What is needed here is every line of the records that includes "agent".

─── PROVIDED MATERIAL ───

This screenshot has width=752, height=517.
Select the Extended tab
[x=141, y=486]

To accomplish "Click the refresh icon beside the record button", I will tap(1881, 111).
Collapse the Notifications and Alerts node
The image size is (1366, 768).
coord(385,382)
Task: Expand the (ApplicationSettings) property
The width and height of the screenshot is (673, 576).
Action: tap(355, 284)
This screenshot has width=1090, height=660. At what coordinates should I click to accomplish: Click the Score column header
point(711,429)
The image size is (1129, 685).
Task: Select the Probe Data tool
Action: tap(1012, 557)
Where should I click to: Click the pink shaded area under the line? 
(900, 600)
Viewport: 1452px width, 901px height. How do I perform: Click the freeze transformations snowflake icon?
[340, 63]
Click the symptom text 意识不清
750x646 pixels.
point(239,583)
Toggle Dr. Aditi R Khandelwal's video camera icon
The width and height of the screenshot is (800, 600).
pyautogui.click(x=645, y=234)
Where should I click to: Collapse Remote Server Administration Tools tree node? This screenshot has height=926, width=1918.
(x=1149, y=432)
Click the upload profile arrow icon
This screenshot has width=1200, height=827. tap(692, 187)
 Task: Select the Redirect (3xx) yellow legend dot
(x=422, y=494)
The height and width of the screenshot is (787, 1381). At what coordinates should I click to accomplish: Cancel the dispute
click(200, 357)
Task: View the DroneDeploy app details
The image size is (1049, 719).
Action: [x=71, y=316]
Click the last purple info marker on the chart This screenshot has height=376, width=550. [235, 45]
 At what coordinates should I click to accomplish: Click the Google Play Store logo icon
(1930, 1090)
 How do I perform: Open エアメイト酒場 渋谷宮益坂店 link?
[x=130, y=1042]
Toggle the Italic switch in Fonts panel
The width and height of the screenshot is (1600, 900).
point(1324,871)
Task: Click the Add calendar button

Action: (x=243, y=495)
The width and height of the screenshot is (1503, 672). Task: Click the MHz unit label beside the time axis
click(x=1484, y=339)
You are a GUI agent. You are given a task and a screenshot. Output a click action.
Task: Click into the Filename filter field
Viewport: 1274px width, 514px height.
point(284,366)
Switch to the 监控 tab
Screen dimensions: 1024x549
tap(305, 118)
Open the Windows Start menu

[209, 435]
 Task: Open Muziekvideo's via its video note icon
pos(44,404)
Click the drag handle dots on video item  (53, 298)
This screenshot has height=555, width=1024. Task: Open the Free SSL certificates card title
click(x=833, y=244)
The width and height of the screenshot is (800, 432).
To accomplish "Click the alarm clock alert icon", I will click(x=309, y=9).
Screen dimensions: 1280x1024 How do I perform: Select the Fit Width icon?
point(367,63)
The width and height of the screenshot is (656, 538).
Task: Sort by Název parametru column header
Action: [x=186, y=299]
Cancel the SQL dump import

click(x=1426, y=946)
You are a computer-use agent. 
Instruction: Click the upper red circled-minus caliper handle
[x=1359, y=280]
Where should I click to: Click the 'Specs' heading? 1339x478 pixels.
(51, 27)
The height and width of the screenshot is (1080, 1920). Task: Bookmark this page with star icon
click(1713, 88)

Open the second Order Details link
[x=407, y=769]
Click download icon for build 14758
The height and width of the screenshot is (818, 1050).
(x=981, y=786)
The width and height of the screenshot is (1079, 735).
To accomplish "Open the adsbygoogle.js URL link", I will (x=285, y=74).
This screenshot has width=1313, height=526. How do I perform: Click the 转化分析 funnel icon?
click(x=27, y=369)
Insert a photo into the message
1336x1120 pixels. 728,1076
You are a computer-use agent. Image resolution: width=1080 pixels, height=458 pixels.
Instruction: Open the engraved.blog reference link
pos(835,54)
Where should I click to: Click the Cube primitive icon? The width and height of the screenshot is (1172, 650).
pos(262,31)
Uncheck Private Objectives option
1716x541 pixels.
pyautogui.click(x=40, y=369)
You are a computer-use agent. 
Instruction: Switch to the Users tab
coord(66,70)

───

# ANSWER BOX
You are a GUI agent. You are given a task and a screenshot. Output a click action.
You are a computer-use agent. 
You are a computer-use agent. Image resolution: width=1080 pixels, height=458 pixels.
You are a computer-use agent. 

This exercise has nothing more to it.